Tuesday, 16 December 2014: 12:05 PM
Lewis John McGibbney1, Karl Rittger2, Thomas H Painter3, David Selkowitz4, Chris A Mattmann3 and Paul Ramirez5, (1)Jet Propulsion Laboratory, California Institute of Technology, Pasadena, CA, United States, (2)National Snow and Ice Data Center, Boulder, CO, United States, (3)NASA Jet Propulsion Laboratory, Pasadena, CA, United States, (4)USGS Alaska Science Center, Anchorage, AK, United States, (5)Jet Propulsion Laboratory, Pasadena, CA, United States
Abstract:
As part of a JPL-USGS collaboration to expand distribution of essential climate variables (ECV) to include on-demand fractional snow cover we describe our experience and implementation of a shift towards the use of NVIDIA’s CUDA® parallel computing platform and programming model. In particular the on-demand aspect of this work involves the improvement (via faster processing and a reduction in overall running times) for determination of fractional snow-covered area (fSCA) from Landsat TM/ETM+.

Our observations indicate that processing tasks associated with remote sensing including the Snow Covered Area and Grain Size Model (SCAG) when applied to MODIS or LANDSAT TM/ETM+ are computationally intensive processes. We believe the shift to the CUDA programming paradigm represents a significant improvement in the ability to more quickly assert the outcomes of such activities. We use the TMSCAG model as our subject to highlight this argument. We do this by describing how we can ingest a LANDSAT surface reflectance image (typically provided in HDF format), perform spectral mixture analysis to produce land cover fractions including snow, vegetation and rock/soil whilst greatly reducing running time for such tasks.
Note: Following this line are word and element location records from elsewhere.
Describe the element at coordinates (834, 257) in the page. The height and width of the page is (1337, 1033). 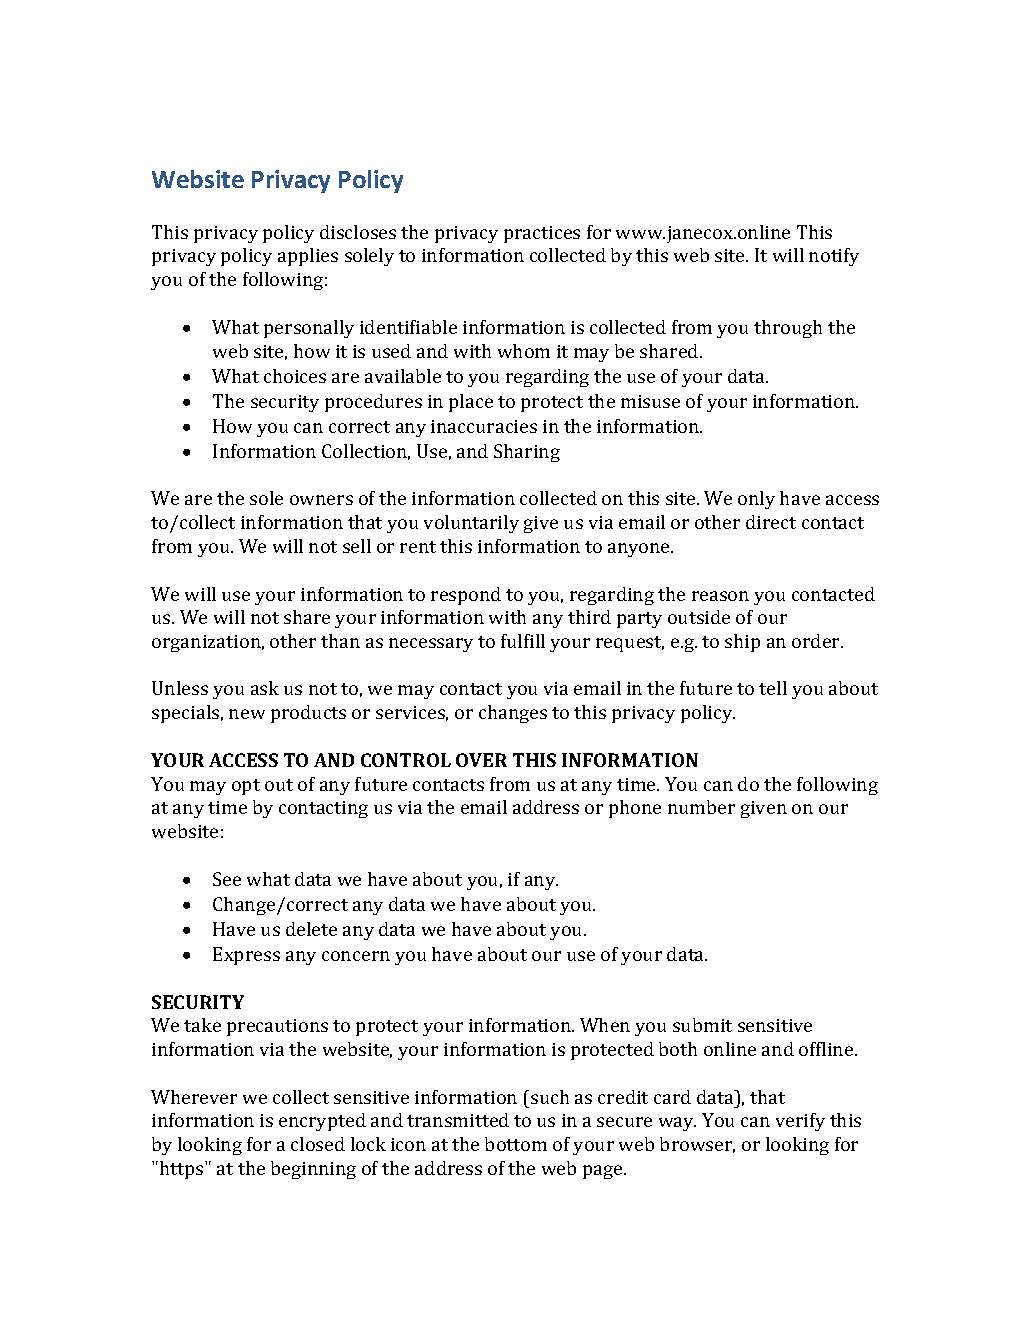
I see `notify` at that location.
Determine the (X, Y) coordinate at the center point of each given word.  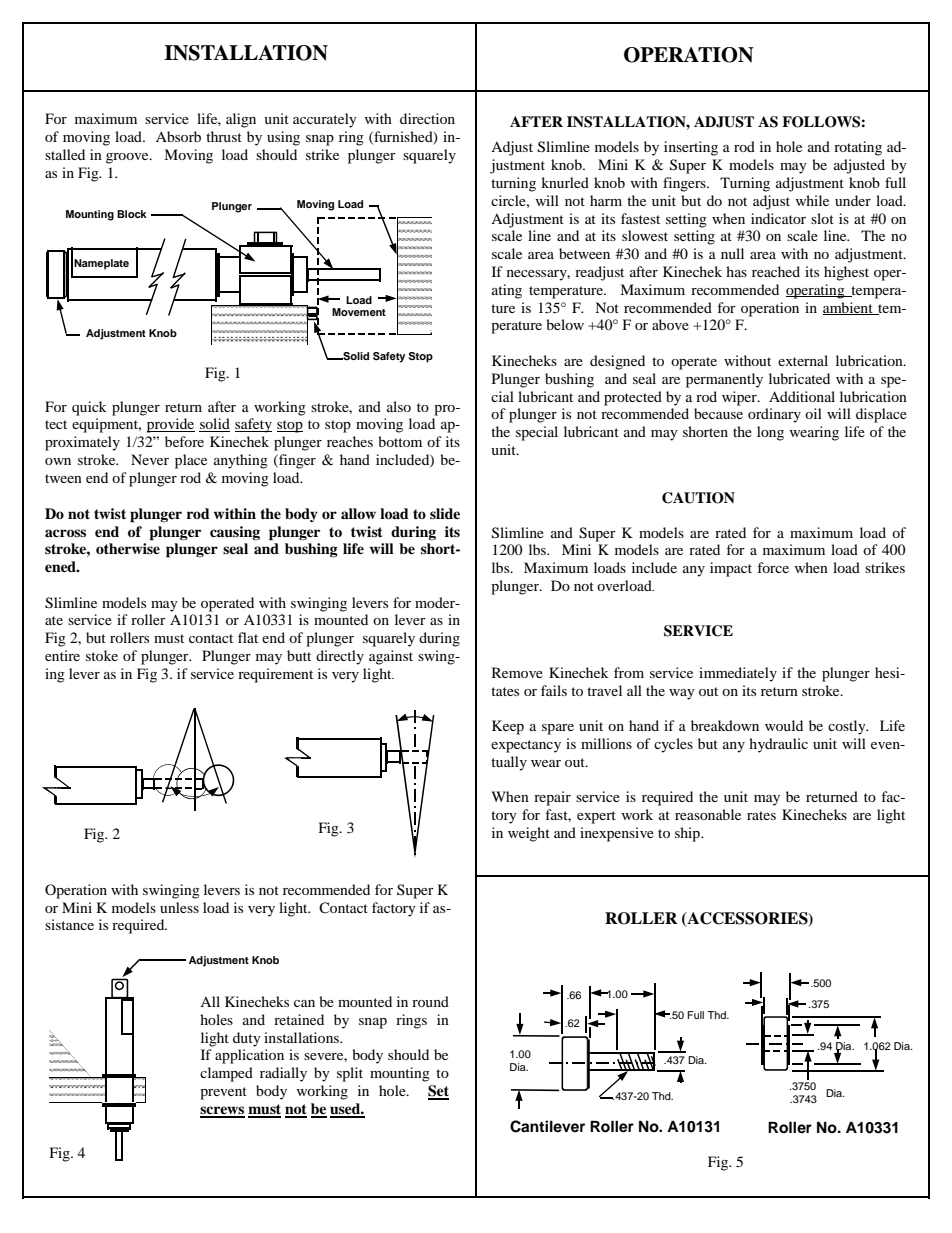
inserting (691, 148)
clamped (226, 1074)
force (773, 567)
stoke (102, 655)
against (391, 657)
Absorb (178, 136)
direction (427, 118)
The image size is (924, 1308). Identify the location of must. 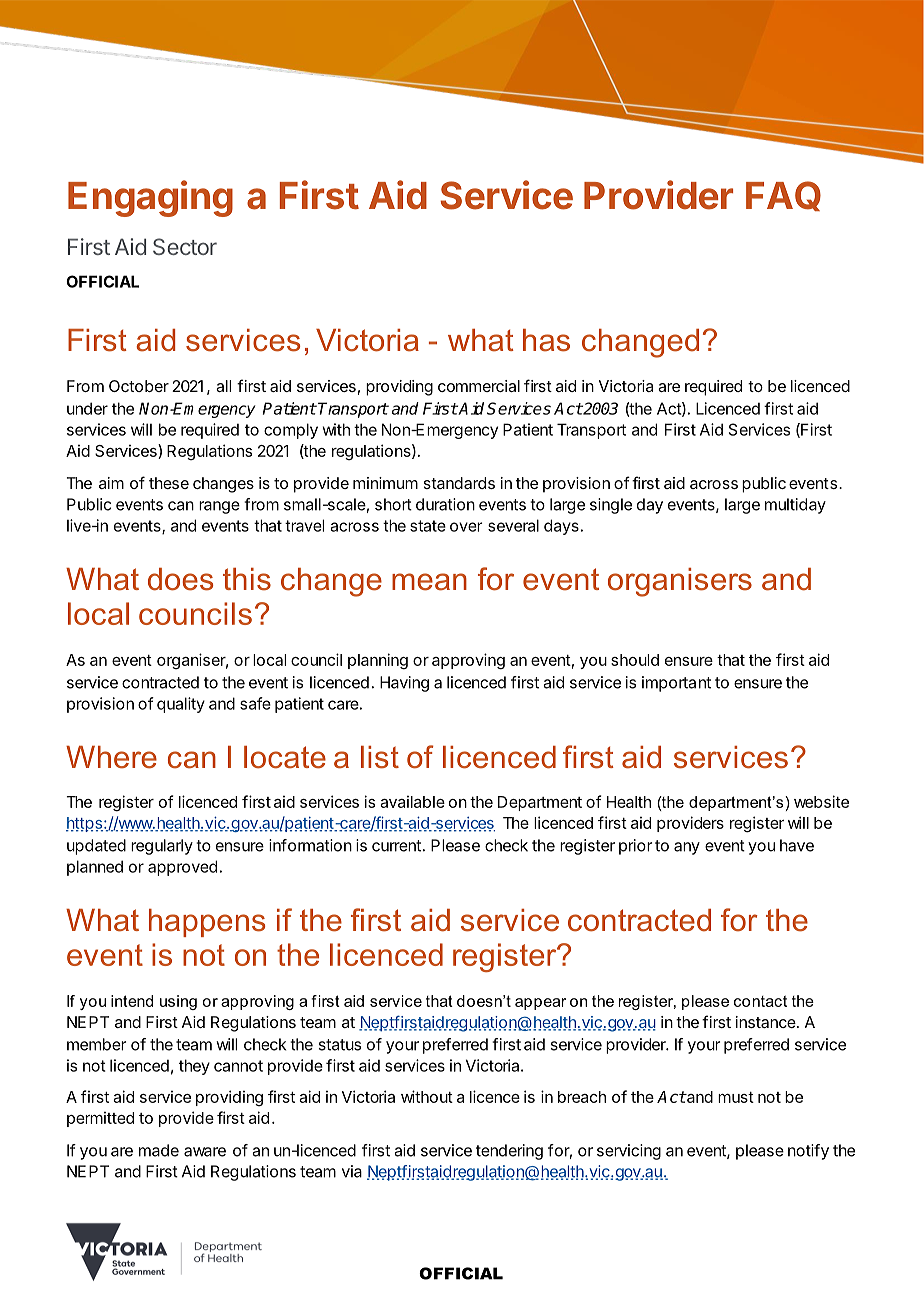
(736, 1097).
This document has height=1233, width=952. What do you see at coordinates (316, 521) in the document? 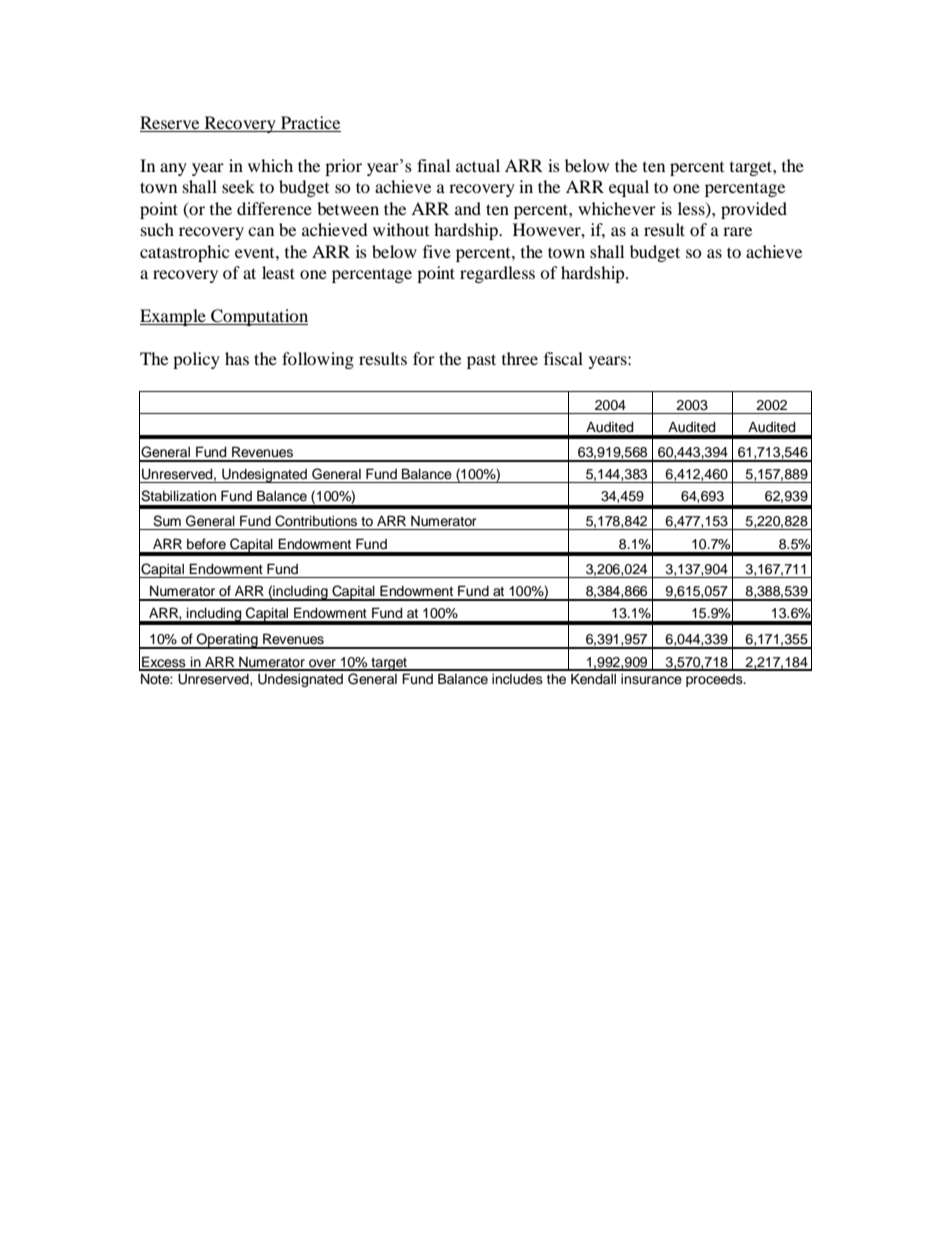
I see `Contributions` at bounding box center [316, 521].
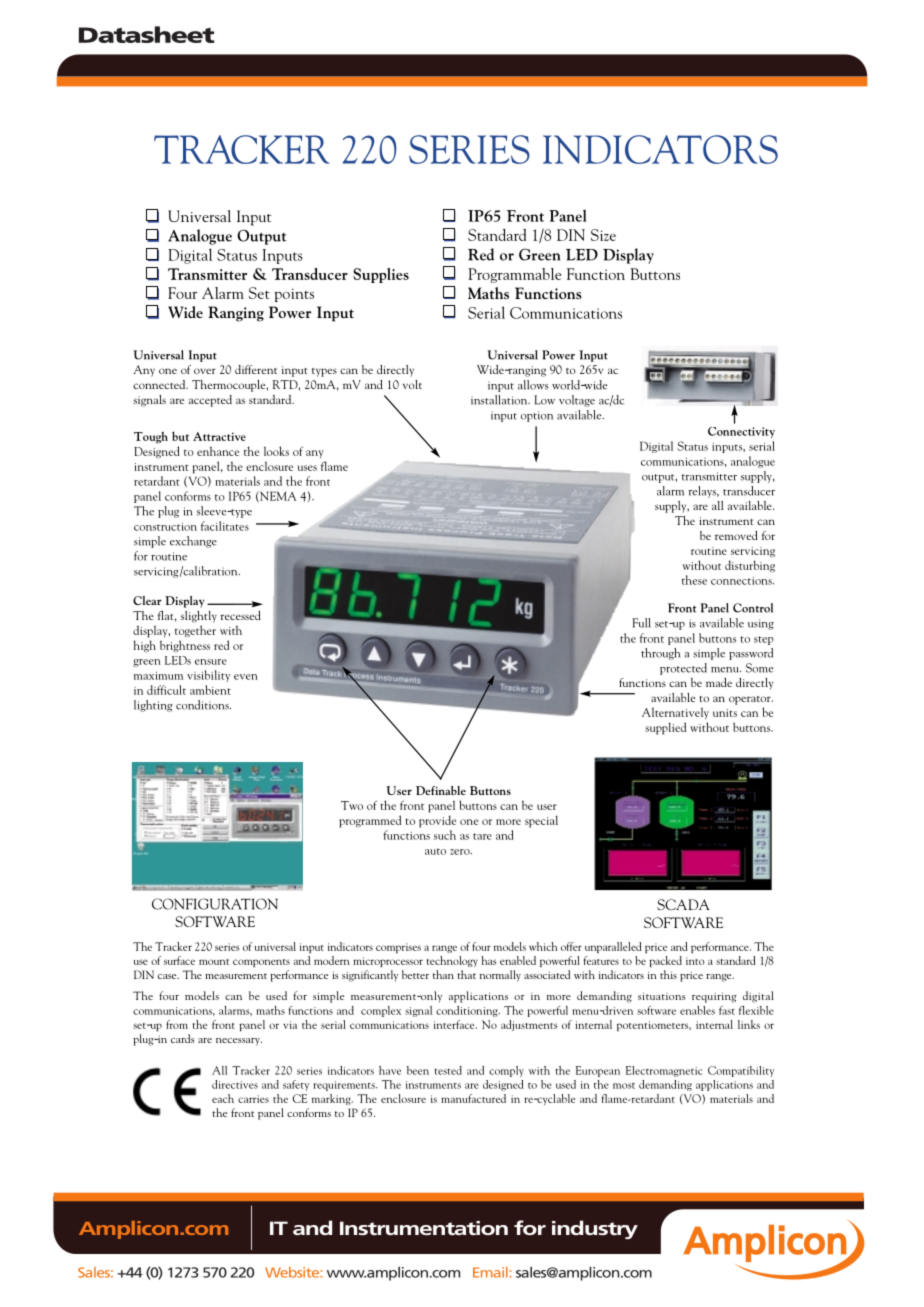  What do you see at coordinates (211, 662) in the screenshot?
I see `ensure` at bounding box center [211, 662].
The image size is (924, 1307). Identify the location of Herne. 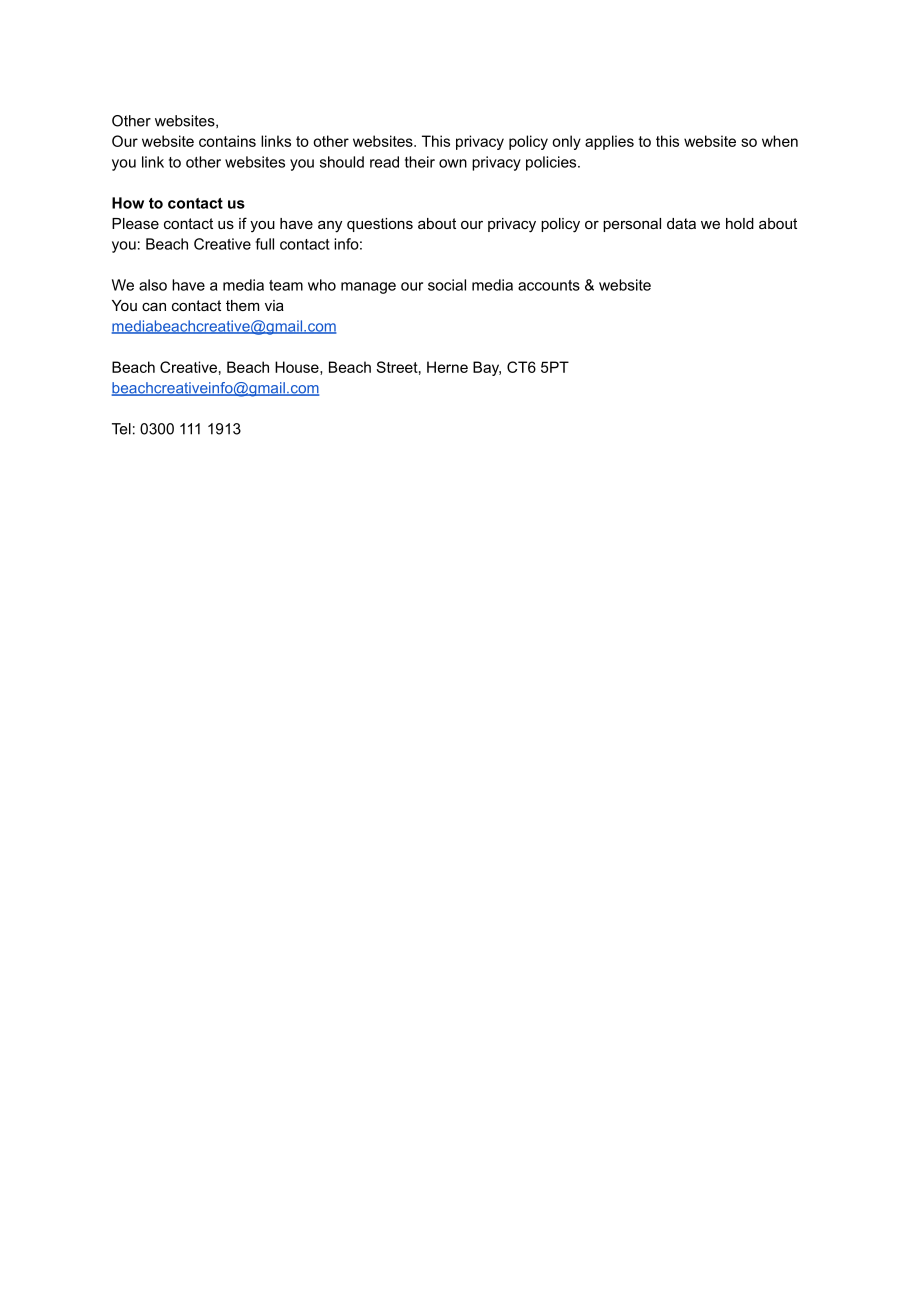
(447, 367).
Within the scope of this work we first document the original workflow used to assert fSCA for Landsat TM and it’s primary shortcomings. We then introduce the logic and justification behind the switch to the CUDA paradigm for running single as well as batch jobs on the GPU in order to achieve parallel processing. Finally we share lessons learned from the implementation of myriad of existing algorithms to a single set of code in a single target language as well as benefits this ultimately provides scientists at the USGS.